太后贝齿紧紧的咬住下唇,眼中的泪水流的更快“哥....哥哥......你不是说过......要永远陪着我的吗?”

太后泪水止不住的往下流,却哽咽的说不出话来。

“抱歉,是我食言了。我太累了,支撑不下去了。”陆成泽缓缓的闭了闭眼轻轻的吸了一口气再慢慢吐出:“太后,您可知阉人这个称呼对一个男人来说,是怎样一种羞辱吗?当年家中获罪株连全族,男入宫女为娼。族中兄弟姐妹多数为保清白之名自尽而死,余下族中之人不足三成。当年若不是实在不甘心,为了洗清家族污名,我也不会苟活于世。”

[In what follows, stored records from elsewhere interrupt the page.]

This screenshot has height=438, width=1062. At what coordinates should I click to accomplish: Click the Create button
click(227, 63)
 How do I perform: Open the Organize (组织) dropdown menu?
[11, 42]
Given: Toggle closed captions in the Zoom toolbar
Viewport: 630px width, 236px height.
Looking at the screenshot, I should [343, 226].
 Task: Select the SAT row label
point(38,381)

“后来家族沉冤得雪,可惜族中之人再无人存活,原本我想着护着你,待你年长一些便安排你出宫为你寻一个好夫婿再去见爹娘,可惜天不随人愿,你成了宁王侍妾......”陆成泽看着太后眼中莹莹泪光,抬起手如少年时那般摸着她的发顶,淡淡的笑了笑,轻轻的勾起唇角转瞬即无,恍若想起了很久很久之前那个依偎在他怀中撒娇的少女,浅笑道:“而现在,陛下已经亲政,太后便是万人之上,天下间最尊贵的人,不会有人再会伤害您了,我也可以放心了..........”

往事一件一件恍若昨日历历在目,他们相依几十年,没想到到头来却依然是不得善终。来太后的眼泪一滴滴的滴落慢慢沾湿衣襟。

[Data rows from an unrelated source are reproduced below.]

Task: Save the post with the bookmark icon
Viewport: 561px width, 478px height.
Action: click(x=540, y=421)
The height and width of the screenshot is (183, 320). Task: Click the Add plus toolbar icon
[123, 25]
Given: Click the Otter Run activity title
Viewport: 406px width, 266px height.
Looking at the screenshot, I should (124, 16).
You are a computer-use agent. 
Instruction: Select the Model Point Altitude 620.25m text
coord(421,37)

原来活着已经是这么痛苦了吗?原来活着也是一种屈辱吗?那么要强留一个不想活的人是不是太过自私了呢?

原来往日她所求的安定皆是践踏在哥哥的尊严之上,原来往日的欢喜皆是建立在哥哥的生死之间,原来往日的尊荣皆是浸染在哥哥的鲜血之中.......

太后自己抬起手用了抹了抹脸上的眼泪,竭力的勾起嘴角露出一抹笑意,做出陆成泽最喜欢的样子,压抑着哭腔问道:“那哥哥,可还有什么话儿要留给妹妹的。”